* Begin *

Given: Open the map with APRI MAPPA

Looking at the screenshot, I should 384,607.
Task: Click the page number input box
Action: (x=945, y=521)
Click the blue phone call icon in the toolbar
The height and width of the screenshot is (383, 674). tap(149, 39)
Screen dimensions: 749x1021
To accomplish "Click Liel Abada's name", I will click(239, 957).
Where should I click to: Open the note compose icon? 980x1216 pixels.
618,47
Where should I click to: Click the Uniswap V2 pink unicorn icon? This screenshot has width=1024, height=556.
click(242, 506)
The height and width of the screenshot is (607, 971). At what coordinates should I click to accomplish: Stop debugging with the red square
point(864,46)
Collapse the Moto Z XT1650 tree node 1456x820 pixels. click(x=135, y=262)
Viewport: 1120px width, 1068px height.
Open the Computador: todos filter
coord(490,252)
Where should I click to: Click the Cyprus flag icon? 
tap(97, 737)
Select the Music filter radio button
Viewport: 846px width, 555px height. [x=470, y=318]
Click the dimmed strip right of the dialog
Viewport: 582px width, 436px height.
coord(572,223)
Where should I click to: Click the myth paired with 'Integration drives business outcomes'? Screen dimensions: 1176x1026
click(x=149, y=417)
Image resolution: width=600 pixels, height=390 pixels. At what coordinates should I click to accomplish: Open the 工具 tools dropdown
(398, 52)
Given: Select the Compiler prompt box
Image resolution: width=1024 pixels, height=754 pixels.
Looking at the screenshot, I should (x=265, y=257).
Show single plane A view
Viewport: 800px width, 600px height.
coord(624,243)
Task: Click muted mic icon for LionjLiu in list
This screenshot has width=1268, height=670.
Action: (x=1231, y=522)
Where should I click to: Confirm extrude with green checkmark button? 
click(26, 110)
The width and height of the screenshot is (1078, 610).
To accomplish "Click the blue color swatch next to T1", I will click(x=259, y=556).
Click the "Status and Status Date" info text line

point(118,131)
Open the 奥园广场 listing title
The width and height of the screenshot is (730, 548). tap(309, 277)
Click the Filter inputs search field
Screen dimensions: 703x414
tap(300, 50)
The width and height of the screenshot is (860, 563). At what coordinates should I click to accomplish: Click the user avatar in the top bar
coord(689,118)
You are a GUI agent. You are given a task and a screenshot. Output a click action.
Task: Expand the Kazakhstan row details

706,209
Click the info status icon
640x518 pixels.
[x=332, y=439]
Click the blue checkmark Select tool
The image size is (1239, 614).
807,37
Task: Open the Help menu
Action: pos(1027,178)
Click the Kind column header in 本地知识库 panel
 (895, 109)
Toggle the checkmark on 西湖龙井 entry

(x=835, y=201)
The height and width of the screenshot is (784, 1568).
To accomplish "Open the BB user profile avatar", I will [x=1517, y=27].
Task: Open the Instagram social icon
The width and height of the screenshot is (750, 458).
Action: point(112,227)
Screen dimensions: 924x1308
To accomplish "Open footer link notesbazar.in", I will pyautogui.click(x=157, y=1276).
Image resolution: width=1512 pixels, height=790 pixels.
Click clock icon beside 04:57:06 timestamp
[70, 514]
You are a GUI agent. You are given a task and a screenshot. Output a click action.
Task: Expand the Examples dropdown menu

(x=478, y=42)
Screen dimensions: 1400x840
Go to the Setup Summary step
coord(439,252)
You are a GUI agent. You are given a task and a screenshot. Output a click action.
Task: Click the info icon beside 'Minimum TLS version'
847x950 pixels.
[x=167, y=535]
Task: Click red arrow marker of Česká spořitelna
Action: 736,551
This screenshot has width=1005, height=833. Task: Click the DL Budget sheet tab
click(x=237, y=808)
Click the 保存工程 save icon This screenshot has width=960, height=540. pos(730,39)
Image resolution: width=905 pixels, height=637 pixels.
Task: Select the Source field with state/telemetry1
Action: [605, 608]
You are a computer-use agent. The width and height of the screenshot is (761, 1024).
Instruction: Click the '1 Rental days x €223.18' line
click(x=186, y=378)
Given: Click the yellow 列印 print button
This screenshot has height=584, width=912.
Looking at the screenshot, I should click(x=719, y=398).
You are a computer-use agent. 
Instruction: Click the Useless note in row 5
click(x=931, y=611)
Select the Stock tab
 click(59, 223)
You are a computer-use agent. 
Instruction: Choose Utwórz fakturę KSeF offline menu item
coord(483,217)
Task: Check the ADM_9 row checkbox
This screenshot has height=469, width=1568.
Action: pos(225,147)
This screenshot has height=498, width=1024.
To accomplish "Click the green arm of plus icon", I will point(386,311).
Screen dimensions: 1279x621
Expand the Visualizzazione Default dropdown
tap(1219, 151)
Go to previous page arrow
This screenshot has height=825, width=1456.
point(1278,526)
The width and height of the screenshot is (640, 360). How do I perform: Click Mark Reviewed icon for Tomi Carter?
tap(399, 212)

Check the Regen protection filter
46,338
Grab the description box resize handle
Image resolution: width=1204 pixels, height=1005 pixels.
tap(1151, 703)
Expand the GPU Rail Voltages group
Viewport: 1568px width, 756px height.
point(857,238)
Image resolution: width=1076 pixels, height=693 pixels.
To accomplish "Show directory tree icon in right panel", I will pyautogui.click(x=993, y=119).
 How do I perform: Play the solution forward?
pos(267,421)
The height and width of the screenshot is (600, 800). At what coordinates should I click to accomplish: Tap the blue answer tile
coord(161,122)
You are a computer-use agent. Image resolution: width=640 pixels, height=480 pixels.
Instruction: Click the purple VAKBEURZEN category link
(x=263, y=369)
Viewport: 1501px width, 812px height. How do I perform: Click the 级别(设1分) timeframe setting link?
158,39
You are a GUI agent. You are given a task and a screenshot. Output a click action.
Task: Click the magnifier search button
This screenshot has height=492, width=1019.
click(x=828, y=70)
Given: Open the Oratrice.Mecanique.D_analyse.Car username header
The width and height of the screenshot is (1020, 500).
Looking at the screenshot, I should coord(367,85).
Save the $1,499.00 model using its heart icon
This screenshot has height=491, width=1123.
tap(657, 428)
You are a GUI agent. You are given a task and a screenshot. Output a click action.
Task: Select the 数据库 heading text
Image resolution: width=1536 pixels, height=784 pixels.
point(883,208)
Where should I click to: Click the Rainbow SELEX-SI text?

* End *

(PROBLEM) Rewrite the data above, changing every "Where should I click to" to "Where do I click to" and leaving everything else as it is.

(SOLUTION FOR THIS TASK)
Given: Open the map with APRI MAPPA

Looking at the screenshot, I should 384,607.
Task: Click the page number input box
Action: (x=945, y=521)
Click the blue phone call icon in the toolbar
The height and width of the screenshot is (383, 674). tap(149, 39)
Screen dimensions: 749x1021
To accomplish "Click Liel Abada's name", I will click(239, 957).
Where do I click to: Open the note compose icon? 980x1216 pixels.
618,47
Where do I click to: Click the Uniswap V2 pink unicorn icon? This screenshot has width=1024, height=556.
click(242, 506)
The height and width of the screenshot is (607, 971). At what coordinates should I click to accomplish: Stop debugging with the red square
point(864,46)
Collapse the Moto Z XT1650 tree node 1456x820 pixels. click(x=135, y=262)
Viewport: 1120px width, 1068px height.
Open the Computador: todos filter
coord(490,252)
Where do I click to: Click the Cyprus flag icon? 
tap(97, 737)
Select the Music filter radio button
Viewport: 846px width, 555px height. [x=470, y=318]
Click the dimmed strip right of the dialog
Viewport: 582px width, 436px height.
coord(572,223)
Where do I click to: Click the myth paired with 'Integration drives business outcomes'? Screen dimensions: 1176x1026
click(x=149, y=417)
Image resolution: width=600 pixels, height=390 pixels. At what coordinates should I click to accomplish: Open the 工具 tools dropdown
(398, 52)
Given: Select the Compiler prompt box
Image resolution: width=1024 pixels, height=754 pixels.
Looking at the screenshot, I should (x=265, y=257).
Show single plane A view
Viewport: 800px width, 600px height.
coord(624,243)
Task: Click muted mic icon for LionjLiu in list
This screenshot has width=1268, height=670.
Action: (x=1231, y=522)
Where do I click to: Confirm extrude with green checkmark button? 
click(26, 110)
The width and height of the screenshot is (1078, 610).
To accomplish "Click the blue color swatch next to T1", I will click(x=259, y=556).
Click the "Status and Status Date" info text line

point(118,131)
Open the 奥园广场 listing title
The width and height of the screenshot is (730, 548). tap(309, 277)
Click the Filter inputs search field
Screen dimensions: 703x414
tap(300, 50)
The width and height of the screenshot is (860, 563). At what coordinates should I click to accomplish: Click the user avatar in the top bar
coord(689,118)
You are a GUI agent. You are given a task and a screenshot. Output a click action.
Task: Expand the Kazakhstan row details

706,209
Click the info status icon
640x518 pixels.
[x=332, y=439]
Click the blue checkmark Select tool
The image size is (1239, 614).
807,37
Task: Open the Help menu
Action: pos(1027,178)
Click the Kind column header in 本地知识库 panel
 (895, 109)
Toggle the checkmark on 西湖龙井 entry

(x=835, y=201)
The height and width of the screenshot is (784, 1568).
To accomplish "Open the BB user profile avatar", I will [x=1517, y=27].
Task: Open the Instagram social icon
The width and height of the screenshot is (750, 458).
Action: point(112,227)
Screen dimensions: 924x1308
To accomplish "Open footer link notesbazar.in", I will pyautogui.click(x=157, y=1276).
Image resolution: width=1512 pixels, height=790 pixels.
Click clock icon beside 04:57:06 timestamp
[70, 514]
You are a GUI agent. You are given a task and a screenshot. Output a click action.
Task: Expand the Examples dropdown menu

(x=478, y=42)
Screen dimensions: 1400x840
Go to the Setup Summary step
coord(439,252)
You are a GUI agent. You are given a task and a screenshot. Output a click action.
Task: Click the info icon beside 'Minimum TLS version'
847x950 pixels.
[x=167, y=535]
Task: Click red arrow marker of Česká spořitelna
Action: 736,551
This screenshot has width=1005, height=833. Task: Click the DL Budget sheet tab
click(x=237, y=808)
Click the 保存工程 save icon This screenshot has width=960, height=540. pos(730,39)
Image resolution: width=905 pixels, height=637 pixels.
Task: Select the Source field with state/telemetry1
Action: [605, 608]
You are a computer-use agent. The width and height of the screenshot is (761, 1024).
Instruction: Click the '1 Rental days x €223.18' line
click(x=186, y=378)
Given: Click the yellow 列印 print button
This screenshot has height=584, width=912.
Looking at the screenshot, I should click(x=719, y=398).
You are a computer-use agent. 
Instruction: Click the Useless note in row 5
click(x=931, y=611)
Select the Stock tab
 click(59, 223)
You are a computer-use agent. 
Instruction: Choose Utwórz fakturę KSeF offline menu item
coord(483,217)
Task: Check the ADM_9 row checkbox
This screenshot has height=469, width=1568.
Action: pos(225,147)
This screenshot has height=498, width=1024.
To accomplish "Click the green arm of plus icon", I will point(386,311).
Screen dimensions: 1279x621
Expand the Visualizzazione Default dropdown
tap(1219, 151)
Go to previous page arrow
This screenshot has height=825, width=1456.
point(1278,526)
The width and height of the screenshot is (640, 360). How do I perform: Click Mark Reviewed icon for Tomi Carter?
tap(399, 212)

Check the Regen protection filter
46,338
Grab the description box resize handle
Image resolution: width=1204 pixels, height=1005 pixels.
tap(1151, 703)
Expand the GPU Rail Voltages group
Viewport: 1568px width, 756px height.
point(857,238)
Image resolution: width=1076 pixels, height=693 pixels.
To accomplish "Show directory tree icon in right panel", I will pyautogui.click(x=993, y=119).
 How do I perform: Play the solution forward?
pos(267,421)
The height and width of the screenshot is (600, 800). At what coordinates should I click to accomplish: Tap the blue answer tile
coord(161,122)
You are a computer-use agent. Image resolution: width=640 pixels, height=480 pixels.
Instruction: Click the purple VAKBEURZEN category link
(x=263, y=369)
Viewport: 1501px width, 812px height. How do I perform: Click the 级别(设1分) timeframe setting link?
158,39
You are a GUI agent. You are given a task and a screenshot. Output a click action.
Task: Click the magnifier search button
This screenshot has height=492, width=1019.
click(x=828, y=70)
Given: Open the Oratrice.Mecanique.D_analyse.Car username header
The width and height of the screenshot is (1020, 500).
Looking at the screenshot, I should coord(367,85).
Save the $1,499.00 model using its heart icon
This screenshot has height=491, width=1123.
tap(657, 428)
You are a GUI agent. You are given a task and a screenshot. Output a click action.
Task: Select the 数据库 heading text
Image resolution: width=1536 pixels, height=784 pixels.
point(883,208)
Where do I click to: Click the Rainbow SELEX-SI text?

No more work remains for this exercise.